## Exercise instructions:
(a) Name every reference management program or tool that the citation style guide mentions by name.
(b) Answer these questions from the citation style guide, one per line:
(i) Where in Paperpile can the citation style be chosen?
(ii) What may be used in place of a page range when an electronic journal gives none?
(iii) In what year was the article "Farmers and their languages: the first expansions" published?
(c) Provide the next part of the citation style guide, continuing after its final sentence.

*** Opening of Study text ***

How to format your references using the Research Involvement and Engagement citation style

This is a short guide how to format citations and the bibliography in a manuscript for Research Involvement and Engagement. For a complete guide how to prepare your manuscript refer to the journal's instructions to authors.

Using reference management software

Typically you don't format your citations and bibliography by hand. The easiest way is to use a reference manager:

PaperpileThe citation style is built in and you can choose it in Settings > Citation Style or Paperpile > Citation Style in Google Docs.
EndNoteFind the style here: output styles overview
Mendeley, Zotero, Papers, and othersThe style is either built in or you can download a CSL file that is supported by most references management programs.
BibTeXBibTeX syles are usually part of a LaTeX template. Check the instructions to authors if the publisher offers a LaTeX template for this journal.

Journal articles

Those examples are references to articles in scholarly journals and how they are supposed to appear in your bibliography.

Not all journals organize their published articles in volumes and issues, so these fields are optional. Some electronic journals do not provide a page range, but instead list an article identifier. In a case like this it's safe to use the article identifier instead of the page range.

A journal article with 1 author
1. Berthoud H-R. Medicine. Why does gastric bypass surgery work? Science. 2013;341:351–2.
A journal article with 2 authors
1. Diamond J, Bellwood P. Farmers and their languages: the first expansions. Science. 2003;300:597–603.
A journal article with 3 authors
1. Grinberg I, Cooper VR, Rappe AM. Relationship between local structure and phase transitions of a disordered solid solution. Nature. 2002;419:909–11.
A journal article with 7 or more authors
1. Ling H, Boudsocq F, Plosky BS, Woodgate R, Yang W. Replication of a cis-syn thymine dimer at atomic resolution. Nature. 2003;424:1083–7.

Books and book chapters

Here are examples of references for authored and edited books as well as book chapters.

*** Close of Study text ***
*** Opening of Provided records ***

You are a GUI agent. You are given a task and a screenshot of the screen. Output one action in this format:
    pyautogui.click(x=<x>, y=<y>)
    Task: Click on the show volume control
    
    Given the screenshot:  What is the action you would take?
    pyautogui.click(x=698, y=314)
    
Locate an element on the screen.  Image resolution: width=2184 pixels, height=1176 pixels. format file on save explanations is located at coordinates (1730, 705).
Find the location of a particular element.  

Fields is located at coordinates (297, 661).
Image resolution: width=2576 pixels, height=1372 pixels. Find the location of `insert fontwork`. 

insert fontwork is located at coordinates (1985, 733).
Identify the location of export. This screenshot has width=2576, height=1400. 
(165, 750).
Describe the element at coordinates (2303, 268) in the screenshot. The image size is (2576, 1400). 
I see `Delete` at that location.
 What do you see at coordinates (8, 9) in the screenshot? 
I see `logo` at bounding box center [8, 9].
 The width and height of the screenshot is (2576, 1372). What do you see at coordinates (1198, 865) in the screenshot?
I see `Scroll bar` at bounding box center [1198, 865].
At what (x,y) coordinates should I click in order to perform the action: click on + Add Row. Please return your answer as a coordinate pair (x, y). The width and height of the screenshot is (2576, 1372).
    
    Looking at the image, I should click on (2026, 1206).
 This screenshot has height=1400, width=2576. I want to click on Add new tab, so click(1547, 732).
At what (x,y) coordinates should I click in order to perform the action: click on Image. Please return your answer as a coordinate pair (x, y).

*** Close of Provided records ***

## Answer set:
(a) Paperpile, EndNote, Mendeley, Zotero, Papers, BibTeX

(b)
(i) In Settings > Citation Style, or in Paperpile > Citation Style in Google Docs.
(ii) The article identifier.
(iii) 2003.

(c)
An authored book
1. McGuiggan P. GPRS in Practice. Chichester, UK: John Wiley & Sons, Ltd; 2005.
An edited book
1. Cleophas TJ. Machine Learning in Medicine - Cookbook Two. Zwinderman AH, editor. Cham: Springer International Publishing; 2014.
A chapter in an edited book
1. Rainov NG, Whittle IR, Doh-ura K. Treatment Options in Patients with Prion Disease - the Role of Long Term Cerebroventricular Infusion of Pentosan Polysulphate. In: Kitamoto T, editor. Prions: Food and Drug Safety. Tokyo: Springer; 2005. p. 41–66.

Web sites

Sometimes references to web sites should appear directly in the text rather than in the bibliography. Refer to the Instructions to authors for Research Involvement and Engagement.

Blog post
1. Fang J. Simple tree branch filter makes dirty water drinkable. IFLScience. IFLScience; 2014.

Reports

This example shows the general structure used for government reports, technical reports, and scientific reports. If you can't locate the report number then it might be better to cite the report as a book. For reports it is usually not individual people that are credited as authors, but a governmental department or agency like "U. S. Food and Drug Administration" or "National Cancer Institute".

Government report
1. Government Accountability Office. Telecommunications: Competition in the Mobile Communications Industry. Washington, DC: U.S. Government Printing Office; 1995 Oct. Report No.: T-RCED-96-20.

Theses and dissertations

Theses including Ph.D. dissertations, Master's theses or Bachelor theses follow the basic format outlined below.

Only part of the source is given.